■ **Tarefa A**: Segundo o texto sobre Zuzu Angel, em que data ela morreu?
■ **Tarefa B**: Prossiga o texto sobre Zuzu Angel a partir do último verso mostrado.

Que digam, com lágrimas e propriedade, familiares e amigos dos desaparecidos durante a ditadura militar e nas favelas e periferias de hoje. Mães de Stuarts e Silvas se igualam no pranto. Zuzu Angel se tornou símbolo da mãe à procura do corpo do filho por tenacidade própria, mas também por suas circunstâncias. Já explicou o filósofo espanhol Ortega y Gasset: Eu sou eu e minhas circunstâncias.
Inteligente e bem relacionada, ela soube tirar partido da dupla nacionalidade do filho (brasileira e americana), chegando a entregar um dossiê para o então secretário americano Henry Kissinger. Também mobilizou algumas celebridades de Hollywood. Estas a conheciam pela excelência de seu corte e costura. Mas tudo isso foi em vão, pois as autoridades brasileiras negavam inclusive a prisão do rapaz. Seu rosto continuava impresso em cartazes de Procurados.
Zuzu estampou seu protesto e sua dor nos tecidos em que trabalhava. Se antes eles eram cheios de cor e de alegres motivos tropicais, agora vinham com pássaros engaiolados, anjos amordaçados e balas de canhão. Há quem diga que com essa ação, ela inaugurou a primeira coleção de moda política no Brasil. Quem passasse por ela dando bom dia, ouviria: Você pode ajudar a encontrar o corpo do meu filho?
Contam também que numa viagem aérea, minutos antes da aterrissagem, ela tomou o microfone da comissária e passou o seguinte recado aos atônitos passageiros: Vocês vão descer no Aeroporto Internacional do Galeão, no Rio de Janeiro, Brasil. Saibam que neste país torturam e matam jovens estudantes.
Firmeza e insistência cessaram na manhã de 14 de abril de 1976. Na saída do túnel Dois Irmãos, na Estrada da Gávea, o carro de Zuzu bateu na mureta de proteção e capotou. Ela morreu na hora. Um tempo antes, ela havia deixado uma carta com o compositor Chico Buarque, na qual avisava: Se eu aparecer morta, por acidente ou outro meio, terá sido obra dos assassinos do meu amado filho.
Brinde: Do Chico Buarque para Zuzu Angel:
Quem é essa mulher
Que canta sempre esse estribilho?
Só queria embalar meu filho
Que mora na escuridão do mar
Quem é essa mulher
Que canta sempre esse lamento?
Só queria lembrar o tormento
Que fez meu filho suspirar
Quem é essa mulher
Que canta sempre o mesmo arranjo?
Só queria agasalhar meu anjo
E deixar seu corpo descansar
Quem é essa mulher
Que canta como dobra um sino?

■ **Itens extraídos**:
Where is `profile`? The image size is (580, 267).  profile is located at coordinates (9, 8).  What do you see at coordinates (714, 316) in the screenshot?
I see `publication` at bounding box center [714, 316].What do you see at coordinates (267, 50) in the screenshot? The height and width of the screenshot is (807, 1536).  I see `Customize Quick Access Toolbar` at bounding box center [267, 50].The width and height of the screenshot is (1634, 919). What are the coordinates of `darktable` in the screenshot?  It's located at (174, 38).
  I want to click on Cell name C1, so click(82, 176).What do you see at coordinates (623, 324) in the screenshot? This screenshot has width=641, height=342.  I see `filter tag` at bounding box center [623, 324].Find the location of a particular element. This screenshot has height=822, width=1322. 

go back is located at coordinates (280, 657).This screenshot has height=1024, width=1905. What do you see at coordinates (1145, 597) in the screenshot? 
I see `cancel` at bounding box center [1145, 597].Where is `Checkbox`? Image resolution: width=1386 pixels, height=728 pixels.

■ **Resultado da tarefa A**: Na manhã de 14 de abril de 1976.

■ **Resultado da tarefa B**:
Queria cantar por meu menino
Que ele já não pode mais cantar

Eu não compreendo, como, mulheres são capazes, nos dias atuais,vde sair às ruas, com cartazes, para pedir a volta da ditadura militar. E preciso, infelizmente, voltar a falar da DOR , causada pela ditadura militar.Fernanda, você faz bem em lembrar a triste realidade. A ditadura, como o genocídio de jovens negros mata discordantes veb e suas famílias.
Nila, pertinente seu comentário. Quem não conhece a história, tem mais chances de engolir propagandas pró-militares. Por isso é sempre legal “atualizar” a história recente do país. Beijo e obrigada pela leitura.
Fernanda este texto é maravilhoso. Importante documento de uma época, de uma trágica época que os jovens só ouviram falar.Eu tenho o filme que conta a história dessa grande mulher, dessa guerreira. Seu texto completou o que eu conhecia dela através do filme.Parabéns!
Ivana, foi horrível mesmo. E tudo isso não faz tanto tempo. Ser jovem não é desculpa para desconhecer a história. Eu nasci bem depois da ditadura do Getulio Vargas, no entanto, quando jovem, eu estudei o período do Estado Novo. Valeu. Obrigada pela leitura. Beijo.
Infelizmente, somos um país sem memória e imaturo.O povo foi às ruas pedir a saída de Fernando Collor. Anos depois,”ELE” se elegeu senador e passou a ocupar uma cadeira no plenário. O povo reclama, faz baderna…… meses depois recoloca no poder os mesmos corruptos.
A política é assim: areia movediça. Mas concordo, Isabela, a falta de memória é um desastre. Obrigada pela leitura.